As coisas organizam-se diferentemente em "Apocalipse 1, 11" (dramaturgia a cargo de Fernando Bonassi) quanto à estrutura dramática e à do personagem. Vários ensaístas fazem discretas restrições a essa estrutura. Por exemplo, Aimar Labaki fala de "uma experiência cênica que não encontra uma síntese". Esse é um dos pontos mais interessantes levantados pelo conjunto de textos reunidos no livro.
João está em busca da Nova Jerusalém, a cidade santa onde não haverá morte, dor nem luto. Mas ele só encontrará a degradação de Babilônia. Encontrará ou, mais exatamente, assistirá, pois o Anjo Poderoso lhe diz: "Eu quero que você testemunhe umas coisas... É bom que você fique atento... Ele, a testemunha fiel...".
Vários críticos apontam com razão para essa construção do personagem: um anjo "concede a ele a graça de ver e testemunhar... João se transforma numa figura muda, sempre presente e que, aparentemente, apenas vê" (no excelente comentário de Macksen Luiz).
Ou: "João é convocado para registrar as visões", na expressão de Mariangela Alves de Lima. No final do espetáculo, após ter assistido às visões da degradação babilônica, João se encontra com Jesus, do qual se distancia: "Eu gosto muito de você, mas... tá muito... tá muito difícil...". Ao distanciar-se de Cristo, João encontra a superação: ele que no início afirmava: "Eu tenho tanto medo", no final sai de cena dizendo: "Eu não tenho mais medo! .... As coisas antigas todas vão indo embora...".

Da esperança à desilusão
Entre o início e o final do espetáculo, João se mantém (ou é mantido) como espectador, de forma que não acompanhamos a trajetória que ele percorre da busca esperançosa à desilusão e, finalmente, à superação, a qual, certamente por esse motivo, tem pouca força dramática. Assim, após ter anunciado que não tinha mais medo, João sai pela porta do presídio em direção à rua, um pouco como acontecia no final de filmes dos anos 60, quando personagens pegavam a estrada na esperança de encontrar um futuro melhor.

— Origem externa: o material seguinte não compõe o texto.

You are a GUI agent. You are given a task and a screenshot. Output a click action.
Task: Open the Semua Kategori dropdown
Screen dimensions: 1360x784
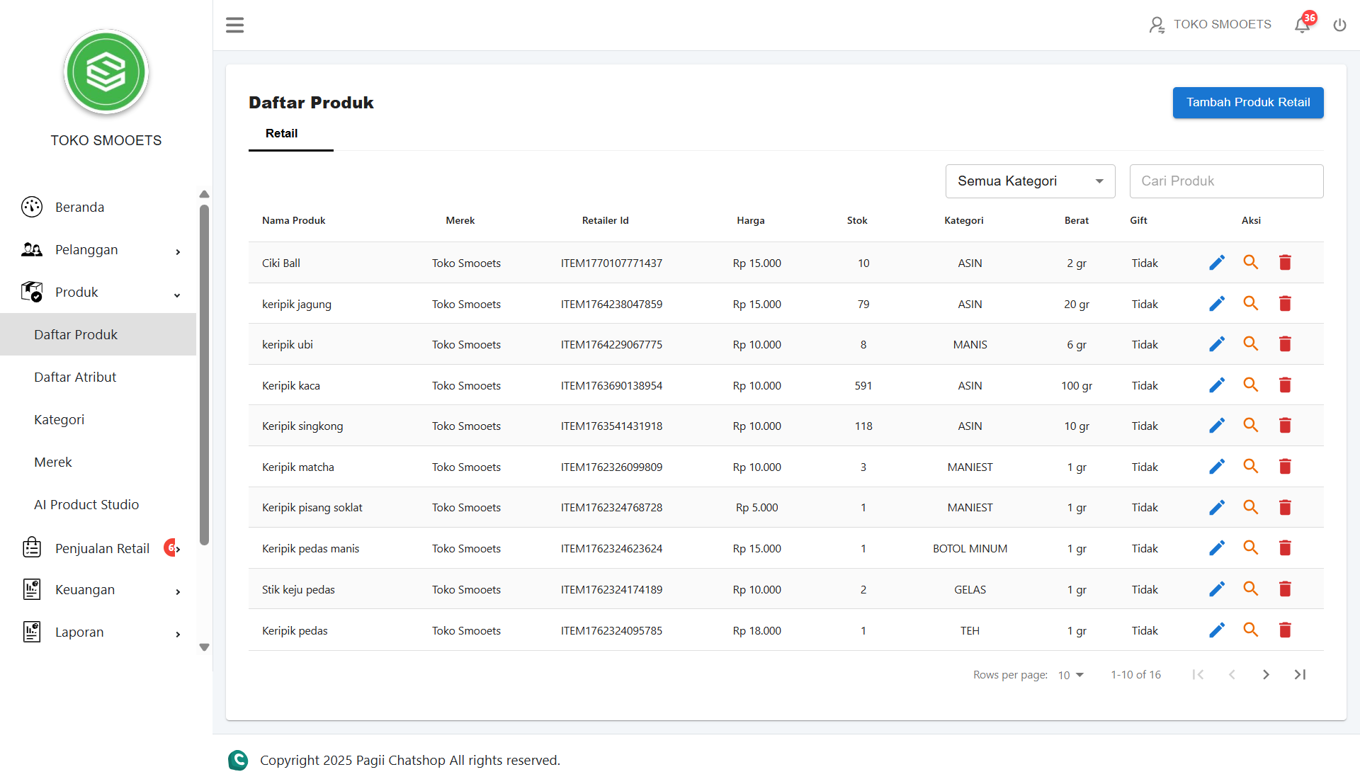(1030, 181)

Diferentemente do que acontecia em "O Livro de Jó" e porque o personagem se mantém ausente durante grande parte do espetáculo, os espectadores assistem diretamente, e não pela mediação do personagem de João, à degradação babilônica. Com o afastamento do personagem, os espectadores não têm como elaborar devidamente a experiência de João. Não resta dúvida de que eles ficam submetidos a poderosos estímulos que não os deixam indiferentes, nem psicológica nem fisicamente, estímulos tão violentos, aliás, que podem provocar insônia ou pesadelos, como ocorreu com algumas pessoas. Mas resulta uma experiência poética e religiosa menos elaborada do que a de "O Livro de Jó".
Quando assisti ao "Apocalipse 1, 11", as circunstâncias do trânsito pelo espaço fizeram com que em duas ocasiões, por tempo bastante longo, eu tenha ficado ao lado do ator que interpretava João. João testemunhava a degradação e a violência, sentado, olhando à margem da representação. Lágrimas deslizavam sobre suas faces. Essa foi a maior dor que senti durante todo o espetáculo. Aí estava o núcleo do espetáculo, um núcleo mantido quase em segredo.


Jean-Claude Bernardet é escritor, roteirista e crítico de cinema, autor de, entre outros livros, "O Vôo dos Anjos" (ed. Brasiliense).